Concept Safety
Multiagent Models of Mind
Keith Stanovich: What Intelligence Tests Miss


Beliefs as emotional strategies

Of course, we can't know for sure. It could be that the interventions actually worked by a different method than they seemed to.

But consider e.g. the first story. Here was a person who started out entirely convinced that the belief in free will was an intrinsically hardwired need that they had. It had had a significant impact on their entire life, to the point of making them suicidally depressed when they couldn't believe it. I had a theory of how the mind works which made a different prediction, and I only needed to briefly suggest it for them to surface compatible evidence without me needing to make any more leading comments. After that, I only needed to suggest a single intervention which my model predicted would cause a change, and it did, causing a long-term and profound change in the other person.

Because I do expect it to be a permanent change rather than just a short-term effect. Of course, the first two examples are both from this year - I didn't ask Sampo when exactly his example happened - so in principle it's still possible that these will reverse themselves. But that's not my general experience with these things - rather, these interventions tend to produce permanent and lasting change. The longest-term effect I have personal data for is from June 2017; this follow-up from December 2018 still remains a good summary of what that intervention ended up fixing in the long term. (As noted in that follow-up, it's still possible for some issues to come back in a subtler form, or for some of the issues to also have other causes; but that's distinct from the original issue coming back in its original strength.)

So it's possible that my model is mistaken about the exact causality - but that by treating the model as if it was true, you're still able to cause lasting and deep changes in people's psychology.  If my model is wrong, then we need another model that would explain the same observations. Currently I think that the kinds of models that I've outlined would explain those observations pretty well while being theoretically plausible, but I'm certainly open to alternative ones. 

I don't think that e.g. just "hearing the right emotional story can produce relief" is a very good alternative theory.

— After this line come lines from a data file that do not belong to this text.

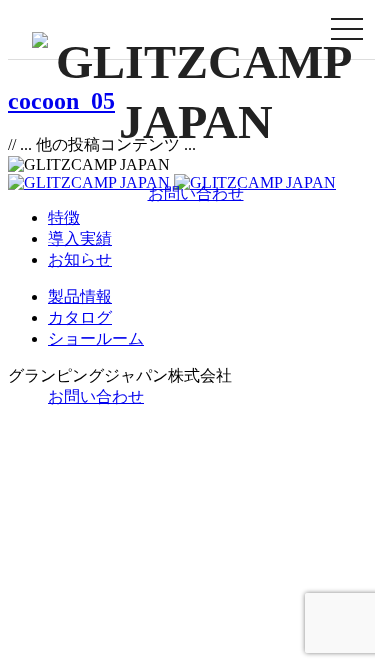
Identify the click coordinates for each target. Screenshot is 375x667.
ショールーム (96, 338)
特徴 (64, 217)
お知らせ (80, 259)
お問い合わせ (196, 193)
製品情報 (80, 296)
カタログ (80, 317)
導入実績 (80, 238)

I've certainly also had experience of superficial emotional stories that sounded compelling for a little while and whose effect then faded out, but over time I've learned that a heuristic of "do these effects last for longer than a month" is pretty good for telling those apart from the ones that have a real effect. The permanent ones may also have an effect on things you didn't even realize were related beforehand - e.g. the person in the first example analyzing the things that they realized about it in retrospect - whereas in my experience, the short-term ones mostly just include effects that are obviously and directly derivable from the story. 

So some compelling stories seem to produce relatively minor short-term effects while other interventions cause much broader and longer-lasting ones, and just the hypothesis of "emotional stories can be compelling" doesn't explain why some emotional stories work better than others. Nor would it have predicted that suggesting the specific intervention that I offered would have been particularly useful. 

All of that said, I do admit that the third story has more interacting pieces and that the overall evidence for that one is weaker. We can only be relatively sure that telling the client to imagine a different kind of mother was the final piece in resolving the issue; it's possible that the other inferences about the mother's beliefs are incorrect. I still wanted to include it, in the spirit of learning soft skills, because I think that many beliefs that affect our behavior aren't nice and clear-cut ones where you can just isolate a single key belief and be relatively sure of what happened because you can observe the immediate effects. Rather there's much more behavior that's embedded in an interacting web of beliefs like I outlined there. Even if the details of that particular story were off, enough of it resonates in my inner simulator that I'm pretty sure that something like that story could be true and often is true. But for that one I can't offer a more convincing argument than "load it up in your own inner sim and see whether it resonates".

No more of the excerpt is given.